Pub Date: Oct. 22nd, 1987
Publisher: Addison-Wesley

A low-key exercise in futurism that offers corporate executives thoughtful, if notional, guidance on surviving and thriving in a post-industrial business environment. Consultant Davis ignores consumer activism, human longevity, incomes policy, protectionism, and other socioeconomic issues with commercial implications. Instead, he focuses on the prospective rewards of viewing time, space, and materiality as resources, not restraints. As he sees things, the big idea is to add value to product lines by making them more convenient to use--and easier to obtain: disposable razors, cameras, and hotel ""keys,"" for example. Tomorrow's wired-up, switched-on marketplace, Davis predicts, will belong largely to suppliers able to mass merchandise goods and services on a customized basis in (or near) real time. He cites five state-of-the-art means to this oxymoronic end: holography, parallel processing (by so-called supercomputers with nanosecond speed), specialty microcircuits, designer genes, and one-of-a-kind catalysts. To take effective advantage of high-tech opportunities (beyond Cabbage Patch dolls, cable TV, and the like), Davis argues, managers must overcome traditional ways of thinking, i.e., those that accept sequencing or allied constraints as constants. Along similar lines, Davis asserts that to be competitive, hierarchical organizations will have to institute internal reforms. Minimizing employment of intermediaries and shrinking unproductive bureaucracies are but a couple of the many possibilities. On the plus side of the ledger, he points to Federal Express as an enterprise exemplifying the breakthroughs that can be achieved by innovative, systematic control of time, space, and material. In brief, then, challenging perspectives that--for a refreshing change--stress process rather than prophecy.

▶ [DATA EXCERPTS]
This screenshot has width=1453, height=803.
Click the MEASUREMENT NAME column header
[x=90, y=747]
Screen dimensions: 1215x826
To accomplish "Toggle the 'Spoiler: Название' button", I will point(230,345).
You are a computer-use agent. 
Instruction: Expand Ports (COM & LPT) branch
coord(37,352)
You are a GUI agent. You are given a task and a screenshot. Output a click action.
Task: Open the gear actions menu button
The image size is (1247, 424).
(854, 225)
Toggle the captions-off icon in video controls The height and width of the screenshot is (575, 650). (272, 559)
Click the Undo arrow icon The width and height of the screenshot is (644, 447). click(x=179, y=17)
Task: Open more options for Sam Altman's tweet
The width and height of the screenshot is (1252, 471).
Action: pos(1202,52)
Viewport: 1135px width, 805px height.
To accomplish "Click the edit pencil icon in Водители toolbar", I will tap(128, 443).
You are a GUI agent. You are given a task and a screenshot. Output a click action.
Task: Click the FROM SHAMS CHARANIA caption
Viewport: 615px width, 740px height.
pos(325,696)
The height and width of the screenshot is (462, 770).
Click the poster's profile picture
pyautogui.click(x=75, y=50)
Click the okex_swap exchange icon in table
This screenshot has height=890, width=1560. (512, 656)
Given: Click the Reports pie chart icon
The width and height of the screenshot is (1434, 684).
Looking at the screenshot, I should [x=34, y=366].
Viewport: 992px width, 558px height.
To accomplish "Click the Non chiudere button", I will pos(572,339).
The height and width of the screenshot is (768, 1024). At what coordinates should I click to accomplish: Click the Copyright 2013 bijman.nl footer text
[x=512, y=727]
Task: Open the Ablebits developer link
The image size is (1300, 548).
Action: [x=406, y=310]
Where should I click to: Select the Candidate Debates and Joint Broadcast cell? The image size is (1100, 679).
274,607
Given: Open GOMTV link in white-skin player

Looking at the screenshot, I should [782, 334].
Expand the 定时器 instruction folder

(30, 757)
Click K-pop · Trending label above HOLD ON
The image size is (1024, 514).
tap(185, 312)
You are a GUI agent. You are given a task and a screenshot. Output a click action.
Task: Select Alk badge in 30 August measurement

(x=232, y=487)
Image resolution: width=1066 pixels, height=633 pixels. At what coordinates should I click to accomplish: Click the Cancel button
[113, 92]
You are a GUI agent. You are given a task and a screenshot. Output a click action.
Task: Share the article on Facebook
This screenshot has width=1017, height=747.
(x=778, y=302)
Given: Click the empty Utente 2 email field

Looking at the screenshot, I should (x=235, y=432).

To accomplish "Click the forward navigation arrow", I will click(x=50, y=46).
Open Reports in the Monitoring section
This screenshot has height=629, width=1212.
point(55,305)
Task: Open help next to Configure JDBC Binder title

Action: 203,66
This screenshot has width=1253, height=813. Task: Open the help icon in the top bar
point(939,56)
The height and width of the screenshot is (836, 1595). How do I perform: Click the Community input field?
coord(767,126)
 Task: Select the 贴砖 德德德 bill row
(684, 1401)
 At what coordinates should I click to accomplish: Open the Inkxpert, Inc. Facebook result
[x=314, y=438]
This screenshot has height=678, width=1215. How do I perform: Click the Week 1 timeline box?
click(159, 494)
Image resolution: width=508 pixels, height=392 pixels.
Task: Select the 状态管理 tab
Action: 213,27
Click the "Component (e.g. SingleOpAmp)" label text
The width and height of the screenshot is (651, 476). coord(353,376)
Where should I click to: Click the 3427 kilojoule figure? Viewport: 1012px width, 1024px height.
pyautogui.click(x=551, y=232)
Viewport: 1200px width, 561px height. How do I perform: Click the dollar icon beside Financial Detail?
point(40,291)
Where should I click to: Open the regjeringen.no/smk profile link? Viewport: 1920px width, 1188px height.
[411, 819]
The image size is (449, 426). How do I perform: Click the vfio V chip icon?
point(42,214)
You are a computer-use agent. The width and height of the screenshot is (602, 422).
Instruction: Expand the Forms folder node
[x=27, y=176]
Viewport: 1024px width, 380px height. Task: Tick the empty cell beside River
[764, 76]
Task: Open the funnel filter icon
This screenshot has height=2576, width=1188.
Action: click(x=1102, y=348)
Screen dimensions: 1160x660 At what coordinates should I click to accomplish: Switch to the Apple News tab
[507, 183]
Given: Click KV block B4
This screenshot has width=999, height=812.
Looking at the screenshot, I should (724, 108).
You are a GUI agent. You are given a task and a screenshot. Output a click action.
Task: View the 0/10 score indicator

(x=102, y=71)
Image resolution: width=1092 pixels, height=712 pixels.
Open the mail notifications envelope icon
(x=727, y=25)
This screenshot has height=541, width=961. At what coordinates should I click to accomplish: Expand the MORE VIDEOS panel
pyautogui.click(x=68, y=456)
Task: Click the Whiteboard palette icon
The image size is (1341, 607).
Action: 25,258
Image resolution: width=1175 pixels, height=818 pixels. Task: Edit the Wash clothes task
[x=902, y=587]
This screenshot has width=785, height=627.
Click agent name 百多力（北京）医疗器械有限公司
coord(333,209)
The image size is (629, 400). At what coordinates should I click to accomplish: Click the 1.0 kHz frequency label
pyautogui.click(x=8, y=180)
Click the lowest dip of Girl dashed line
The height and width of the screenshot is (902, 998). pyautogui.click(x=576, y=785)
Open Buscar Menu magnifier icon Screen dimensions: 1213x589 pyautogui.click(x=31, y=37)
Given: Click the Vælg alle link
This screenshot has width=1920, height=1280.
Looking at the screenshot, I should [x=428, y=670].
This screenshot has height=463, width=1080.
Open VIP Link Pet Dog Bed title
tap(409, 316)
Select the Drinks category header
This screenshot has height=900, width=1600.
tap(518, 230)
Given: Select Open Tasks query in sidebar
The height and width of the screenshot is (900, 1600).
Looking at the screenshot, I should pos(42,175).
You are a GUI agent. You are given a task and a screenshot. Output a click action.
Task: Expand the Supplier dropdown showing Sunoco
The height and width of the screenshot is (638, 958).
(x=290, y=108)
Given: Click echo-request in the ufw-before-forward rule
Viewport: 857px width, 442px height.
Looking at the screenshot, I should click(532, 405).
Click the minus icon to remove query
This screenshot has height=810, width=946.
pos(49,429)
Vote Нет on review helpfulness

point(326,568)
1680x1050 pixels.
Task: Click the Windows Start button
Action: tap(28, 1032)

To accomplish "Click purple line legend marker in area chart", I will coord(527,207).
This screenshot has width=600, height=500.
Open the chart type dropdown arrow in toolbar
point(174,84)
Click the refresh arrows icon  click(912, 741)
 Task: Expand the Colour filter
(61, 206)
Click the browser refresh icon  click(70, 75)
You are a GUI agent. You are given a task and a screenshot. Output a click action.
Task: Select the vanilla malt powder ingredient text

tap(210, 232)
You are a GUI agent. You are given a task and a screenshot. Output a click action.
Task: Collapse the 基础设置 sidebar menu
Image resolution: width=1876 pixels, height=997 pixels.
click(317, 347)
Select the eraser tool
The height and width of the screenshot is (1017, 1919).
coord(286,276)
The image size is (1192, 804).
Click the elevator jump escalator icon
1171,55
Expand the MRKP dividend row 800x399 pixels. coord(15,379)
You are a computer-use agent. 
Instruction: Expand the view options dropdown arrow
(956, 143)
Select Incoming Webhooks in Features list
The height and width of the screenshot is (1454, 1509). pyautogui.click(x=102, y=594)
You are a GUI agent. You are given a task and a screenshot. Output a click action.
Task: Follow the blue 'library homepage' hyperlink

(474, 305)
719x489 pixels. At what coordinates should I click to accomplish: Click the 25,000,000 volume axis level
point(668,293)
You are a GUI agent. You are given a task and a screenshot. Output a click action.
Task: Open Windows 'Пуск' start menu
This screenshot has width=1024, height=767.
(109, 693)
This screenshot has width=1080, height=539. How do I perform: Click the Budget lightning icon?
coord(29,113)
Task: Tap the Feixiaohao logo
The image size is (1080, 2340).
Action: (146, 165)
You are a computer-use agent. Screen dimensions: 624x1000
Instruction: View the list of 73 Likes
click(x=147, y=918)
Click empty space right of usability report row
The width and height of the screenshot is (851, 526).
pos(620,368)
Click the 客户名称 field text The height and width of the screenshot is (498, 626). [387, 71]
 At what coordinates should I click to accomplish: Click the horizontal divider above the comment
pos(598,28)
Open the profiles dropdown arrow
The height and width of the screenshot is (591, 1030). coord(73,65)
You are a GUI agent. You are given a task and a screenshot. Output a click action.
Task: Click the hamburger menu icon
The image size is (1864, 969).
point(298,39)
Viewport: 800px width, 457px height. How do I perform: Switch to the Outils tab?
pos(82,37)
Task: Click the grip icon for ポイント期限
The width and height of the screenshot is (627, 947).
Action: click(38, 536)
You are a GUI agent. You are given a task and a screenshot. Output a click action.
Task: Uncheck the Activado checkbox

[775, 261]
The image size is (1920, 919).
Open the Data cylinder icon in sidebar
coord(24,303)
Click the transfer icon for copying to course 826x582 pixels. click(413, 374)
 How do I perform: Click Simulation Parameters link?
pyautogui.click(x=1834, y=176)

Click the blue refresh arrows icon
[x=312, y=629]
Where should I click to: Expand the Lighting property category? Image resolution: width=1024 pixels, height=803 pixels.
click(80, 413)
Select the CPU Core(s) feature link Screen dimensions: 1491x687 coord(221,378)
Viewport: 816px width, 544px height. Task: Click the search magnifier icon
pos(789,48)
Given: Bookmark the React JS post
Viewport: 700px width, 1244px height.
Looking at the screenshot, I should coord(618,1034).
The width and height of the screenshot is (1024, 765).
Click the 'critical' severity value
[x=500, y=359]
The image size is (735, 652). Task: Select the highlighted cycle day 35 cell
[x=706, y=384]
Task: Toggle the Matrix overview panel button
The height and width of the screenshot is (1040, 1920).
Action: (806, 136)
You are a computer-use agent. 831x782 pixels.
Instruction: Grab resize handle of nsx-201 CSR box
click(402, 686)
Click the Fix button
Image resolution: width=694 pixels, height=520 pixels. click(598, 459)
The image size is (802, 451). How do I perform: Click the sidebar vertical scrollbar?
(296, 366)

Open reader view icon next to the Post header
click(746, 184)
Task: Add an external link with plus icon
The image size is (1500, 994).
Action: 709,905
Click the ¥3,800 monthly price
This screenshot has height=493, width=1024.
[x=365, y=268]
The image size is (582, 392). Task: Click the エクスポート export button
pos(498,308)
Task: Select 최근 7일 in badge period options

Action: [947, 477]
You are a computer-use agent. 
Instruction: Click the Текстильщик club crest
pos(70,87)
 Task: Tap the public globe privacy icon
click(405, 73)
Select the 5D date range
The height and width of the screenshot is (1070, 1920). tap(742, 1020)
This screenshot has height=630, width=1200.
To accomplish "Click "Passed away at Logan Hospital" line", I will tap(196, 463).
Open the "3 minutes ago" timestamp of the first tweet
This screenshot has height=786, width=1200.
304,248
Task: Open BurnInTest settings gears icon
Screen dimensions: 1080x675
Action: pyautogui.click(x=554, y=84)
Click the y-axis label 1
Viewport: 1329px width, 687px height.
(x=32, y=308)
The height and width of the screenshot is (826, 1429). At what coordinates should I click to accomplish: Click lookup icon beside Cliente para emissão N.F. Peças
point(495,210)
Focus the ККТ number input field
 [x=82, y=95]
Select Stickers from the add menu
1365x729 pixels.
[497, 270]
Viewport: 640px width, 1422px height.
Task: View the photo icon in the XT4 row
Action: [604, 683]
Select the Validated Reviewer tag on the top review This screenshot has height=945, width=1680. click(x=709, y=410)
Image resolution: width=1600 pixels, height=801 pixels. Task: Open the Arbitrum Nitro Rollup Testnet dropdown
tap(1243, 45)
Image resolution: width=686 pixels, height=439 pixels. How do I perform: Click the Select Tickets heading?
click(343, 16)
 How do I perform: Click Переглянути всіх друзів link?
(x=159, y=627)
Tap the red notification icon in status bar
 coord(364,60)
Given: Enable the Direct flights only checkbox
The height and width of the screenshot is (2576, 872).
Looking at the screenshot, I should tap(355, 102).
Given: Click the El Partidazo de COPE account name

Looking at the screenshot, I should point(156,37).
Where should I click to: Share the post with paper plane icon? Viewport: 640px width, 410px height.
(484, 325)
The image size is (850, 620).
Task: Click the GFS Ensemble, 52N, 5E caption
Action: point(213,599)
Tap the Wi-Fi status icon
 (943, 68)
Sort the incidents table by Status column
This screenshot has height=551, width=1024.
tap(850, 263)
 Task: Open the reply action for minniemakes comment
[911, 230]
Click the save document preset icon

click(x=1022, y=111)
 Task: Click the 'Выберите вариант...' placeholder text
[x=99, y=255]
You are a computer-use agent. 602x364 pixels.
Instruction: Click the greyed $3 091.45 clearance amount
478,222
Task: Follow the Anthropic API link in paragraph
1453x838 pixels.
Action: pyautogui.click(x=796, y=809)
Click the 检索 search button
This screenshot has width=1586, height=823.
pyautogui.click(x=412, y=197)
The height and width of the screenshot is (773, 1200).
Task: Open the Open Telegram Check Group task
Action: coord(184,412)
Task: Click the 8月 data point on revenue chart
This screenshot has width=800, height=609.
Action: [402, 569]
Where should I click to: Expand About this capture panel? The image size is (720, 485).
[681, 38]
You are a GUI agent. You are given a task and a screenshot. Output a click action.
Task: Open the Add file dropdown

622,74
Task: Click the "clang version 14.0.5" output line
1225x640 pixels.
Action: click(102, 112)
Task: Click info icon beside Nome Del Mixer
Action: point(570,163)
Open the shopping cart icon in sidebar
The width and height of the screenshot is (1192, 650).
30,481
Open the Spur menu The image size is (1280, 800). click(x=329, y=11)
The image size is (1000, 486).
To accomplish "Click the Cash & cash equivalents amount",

▶ [REQUIRED ACTION]
Answer these questions from the book review:
(a) Which publisher is given for the book?
(b) How many state-of-the-art means does Davis cite for mass merchandising goods and services on a customized basis?
(c) Which enterprise does Davis point to as exemplifying breakthroughs achieved through control of time, space, and material?

▶ [REPLY TO THE TASK]
(a) Addison-Wesley
(b) Five
(c) Federal Express